### YOUR OBJECTIVE
Nothing but the lines from the one with "Sort by the $Sell column header" through the last line of the data should be restated, each word for word.

Stored items
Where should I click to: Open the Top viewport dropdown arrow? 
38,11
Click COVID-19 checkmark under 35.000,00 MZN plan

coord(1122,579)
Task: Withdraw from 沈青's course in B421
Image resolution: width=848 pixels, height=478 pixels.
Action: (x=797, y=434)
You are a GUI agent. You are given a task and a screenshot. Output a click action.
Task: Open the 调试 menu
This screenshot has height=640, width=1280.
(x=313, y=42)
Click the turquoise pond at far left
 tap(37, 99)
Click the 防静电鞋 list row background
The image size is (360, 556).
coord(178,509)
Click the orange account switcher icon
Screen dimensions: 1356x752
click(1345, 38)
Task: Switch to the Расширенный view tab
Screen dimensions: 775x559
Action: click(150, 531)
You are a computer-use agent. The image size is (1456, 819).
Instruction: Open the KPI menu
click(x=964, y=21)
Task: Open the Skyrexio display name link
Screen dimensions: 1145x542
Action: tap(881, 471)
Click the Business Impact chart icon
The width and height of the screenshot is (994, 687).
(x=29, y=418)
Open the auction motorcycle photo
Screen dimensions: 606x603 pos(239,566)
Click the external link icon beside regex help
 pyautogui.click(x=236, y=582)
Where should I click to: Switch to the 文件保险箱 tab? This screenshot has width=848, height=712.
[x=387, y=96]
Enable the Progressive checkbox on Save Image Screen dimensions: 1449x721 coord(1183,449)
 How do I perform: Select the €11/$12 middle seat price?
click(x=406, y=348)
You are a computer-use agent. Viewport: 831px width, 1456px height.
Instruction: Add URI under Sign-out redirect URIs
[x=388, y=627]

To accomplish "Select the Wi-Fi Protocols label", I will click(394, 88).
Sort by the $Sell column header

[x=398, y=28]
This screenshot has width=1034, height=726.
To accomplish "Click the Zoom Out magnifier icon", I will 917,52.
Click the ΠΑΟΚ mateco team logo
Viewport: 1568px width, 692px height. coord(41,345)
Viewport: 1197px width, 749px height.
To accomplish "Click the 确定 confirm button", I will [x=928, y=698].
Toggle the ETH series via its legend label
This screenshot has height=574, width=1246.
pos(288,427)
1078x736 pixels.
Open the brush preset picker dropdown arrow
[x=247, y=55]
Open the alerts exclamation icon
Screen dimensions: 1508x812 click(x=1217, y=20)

### WRITTEN SOLUTION
Sort by the $Sell column header

[x=398, y=28]
This screenshot has width=1034, height=726.
To accomplish "Click the Zoom Out magnifier icon", I will 917,52.
Click the ΠΑΟΚ mateco team logo
Viewport: 1568px width, 692px height. coord(41,345)
Viewport: 1197px width, 749px height.
To accomplish "Click the 确定 confirm button", I will [x=928, y=698].
Toggle the ETH series via its legend label
This screenshot has height=574, width=1246.
pos(288,427)
1078x736 pixels.
Open the brush preset picker dropdown arrow
[x=247, y=55]
Open the alerts exclamation icon
Screen dimensions: 1508x812 click(x=1217, y=20)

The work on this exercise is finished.